- DOCUMENT SECTION -
= = =
This is the second of three letters Marie-Nizier wrote to Poupinel from Samoa during the year. The first, that of March 1864, has not survived. It was most probably lost at sea during a storm, as he surmises [1]. The brother was taking advantage of the mission vessel sailing to Sydney with stops at Fiji and Tonga to deliver missionaries.

This letter gives us some hint of the plans Bataillon had for the development of the mission in Samoa. Marie-Nizier was helping with the building of houses, one for the sisters, the other for the brothers. Both were to be connected with schools. In the latter case, the vicar apostolic probably had in mind the teaching brothers he was to ask Br Louis-Marie for two years later (rf L 192). But in the sisters’ case he seems to have had something more ambitious in mind. During a stay on Futuna in September-October 1863 he proposed to Sr Marie de la Merci, who was running a very successful school at Sigave, that she should come to Samoa and found a congregation of Oceanian sisters to replace the European ones who (like the brothers) cost too much.[1] Although the sister was unwilling to assume such a role and break her links with the Society of Mary, she agreed to help make a foundation of the sisters in Samoa, and in June 1864 disembarked in Apia with Sr Marie Rose and five girls from Wallis and Futuna. They were accompanied by Dezest who probably brought Marie-Nizier the letters he mentions here [4].
= = =
- DATA LINES -

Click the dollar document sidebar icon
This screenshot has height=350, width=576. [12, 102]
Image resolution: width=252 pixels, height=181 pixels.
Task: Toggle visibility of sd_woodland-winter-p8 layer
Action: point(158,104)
= = =
- GIVEN INSTRUCTION 1 -
Answer these questions about the passage on Marie-Nizier's letter from Samoa:
(a) What most probably happened to the first letter, the one of March 1864?
(b) Which two houses was Marie-Nizier helping to build?
(c) In what month and year did Sr Marie de la Merci disembark in Apia?
- GIVEN INSTRUCTION 2 -
Extend the passage on Marie-Nizier's letter from Samoa, picking up right after its last sentence.
You don't need the lines above for any of this.

- WRITTEN REPLY 1 -
(a) It was most probably lost at sea during a storm.
(b) One house for the sisters and one for the brothers.
(c) June 1864.

- WRITTEN REPLY 2 -
Marie-Nizier was never able to see how he fitted into Bataillon’s plans. Almost 10 years older than his confreres, Abraham and Louis, in poor health, and with no adequate grasp of the language, he found his situation intolerable. It is hardly surprising to find him looking forward with impatience to the return of Poupinel and Epalle. The former had returned from Europe in March, but did not get to Central Oceania until May the following year. The latter was still at Clydesdale where he had received news from Rome of his appointment as coadjutor to Bataillon the previous November. But Bataillon was in no hurry for his return, and it was almost a year after the appointment, in October 1864, that he consecrated the new bishop in Apia (Hosie 176-7). Marie-Nizier was obviously hoping that either one would provide a solution to his problem. In the meantime he was consoling himself with the thought that disillusionment with the vicar apostolic was fairly general [6-7].

The translations of these letters has been made from photocopies of the originals in the APM (VM 223 Samoa). Ronzon has reproduced them in LMN, pages 96-102.

Text of the Letter

Very reverend Father,
I wrote you a letter last March. You will probably not have received it since the ship carrying it was wrecked, so we have been told. It belonged to Mr Malcolm. Mr Unshelm of Apia also perished on one of the Fiji islands in the same storm. He was traveling on one of his vessels.
I ask you to accept my sincere thanks for the Potassium iodide I asked you for and which Fr Mondon has just delivered to me.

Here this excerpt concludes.